Speaking at a meeting organised by the European Parliament to mark the day, V-P Šefčovič said that there was "no bleaker chapter in the history of humanity than the holocaust" and that it was still impossible to understand what made people act the way they did in those dark days of European history.
But he added that the holocaust had also "showed us the best in people. Their resilience, their capacity for hope, for forgiveness and for reconciliation" – the essential building blocks of today's European project.
The ceremony also included the dedication of a room in the European parliament to Raoul Wallenberg, the Swedish diplomat who saved the lives of tens of thousands of Hungarian Jews only to be arrested and deported by the Soviets at the end of the War.

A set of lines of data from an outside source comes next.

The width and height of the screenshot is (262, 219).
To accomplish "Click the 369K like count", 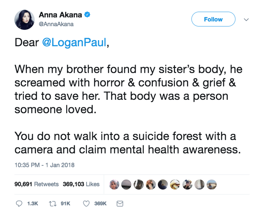I will pos(100,203).
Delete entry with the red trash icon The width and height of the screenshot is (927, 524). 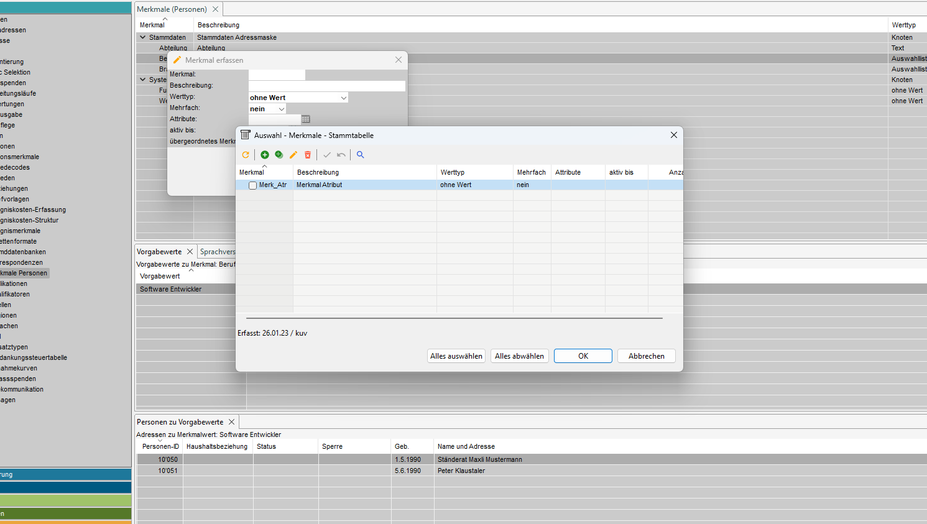[x=308, y=155]
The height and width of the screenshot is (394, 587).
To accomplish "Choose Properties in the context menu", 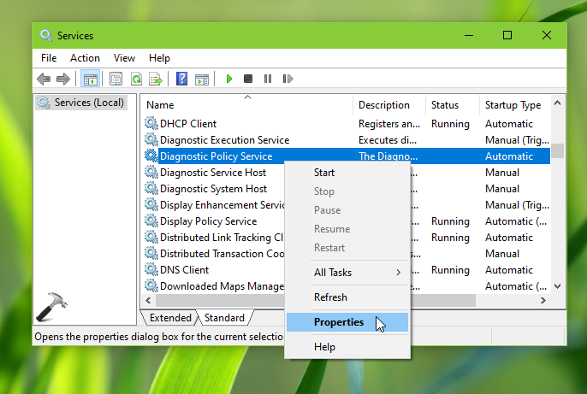I will 339,322.
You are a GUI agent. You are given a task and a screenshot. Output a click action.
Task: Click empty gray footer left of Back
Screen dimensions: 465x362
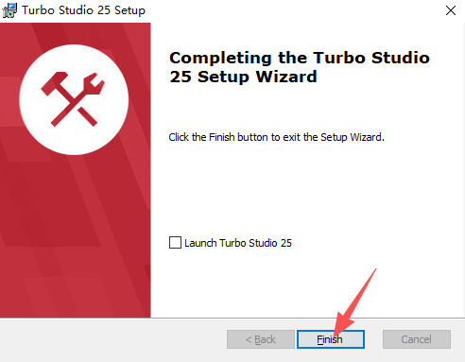[x=113, y=339]
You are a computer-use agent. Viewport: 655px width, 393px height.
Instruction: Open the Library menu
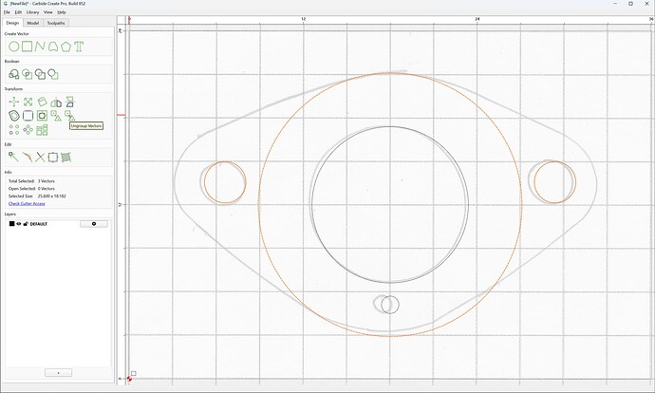pos(32,12)
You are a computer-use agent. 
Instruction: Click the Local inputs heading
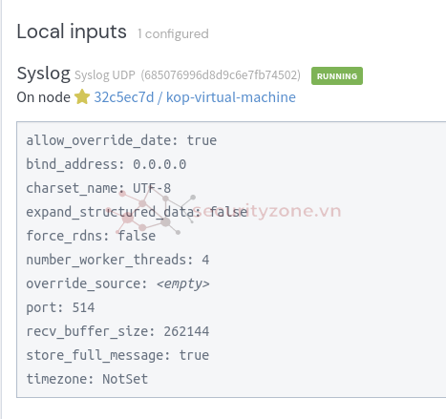click(72, 31)
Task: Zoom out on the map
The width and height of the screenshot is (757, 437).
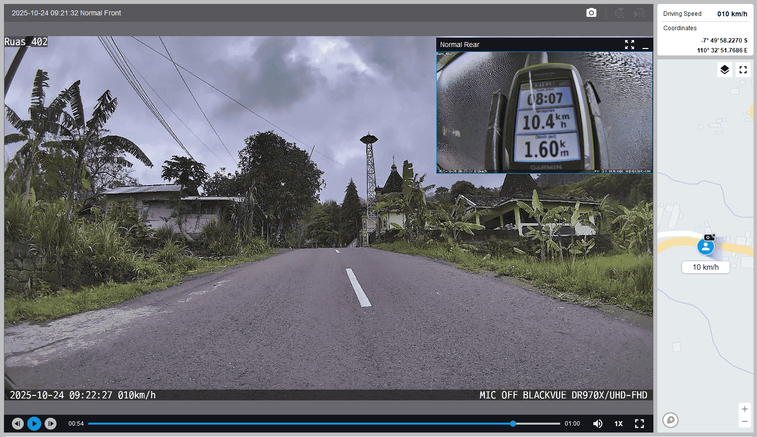Action: click(x=744, y=421)
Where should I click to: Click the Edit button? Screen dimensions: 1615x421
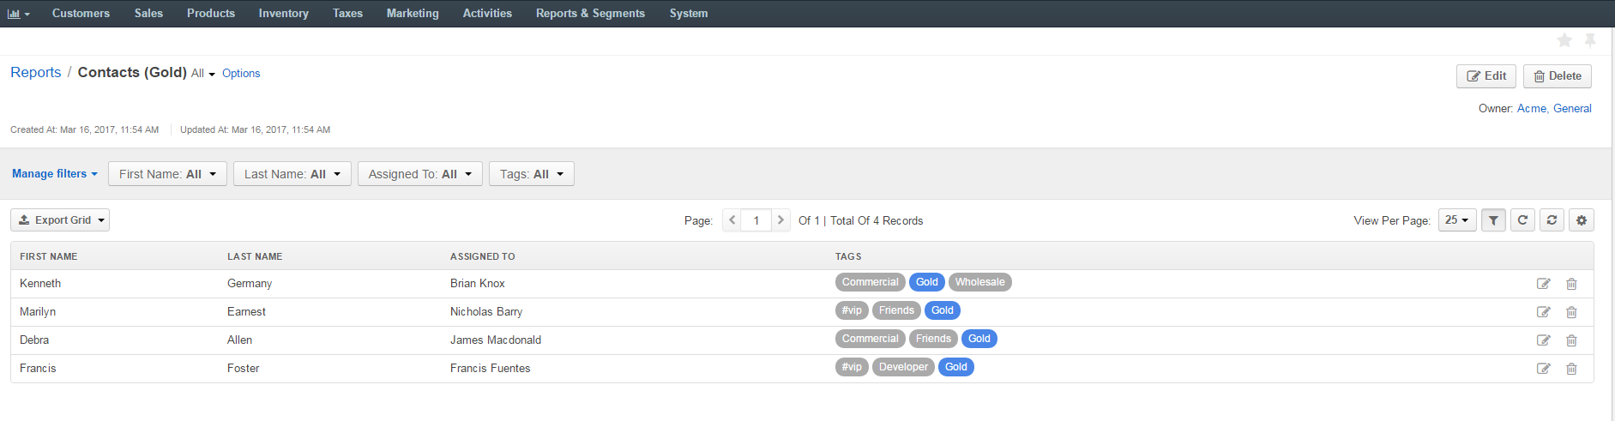point(1486,76)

"The mysterious circumstances surrounding his arrest, imprisonment and death, which remain unclear even today, serve as a reminder that the holocaust continued to cause suffering long after the end of the Second World War," said V-P Šefčovič. "That is why the holocaust must never be forgotten. The lowest point in human history must be remembered to ensure that the horrors of that age will never haunt us again."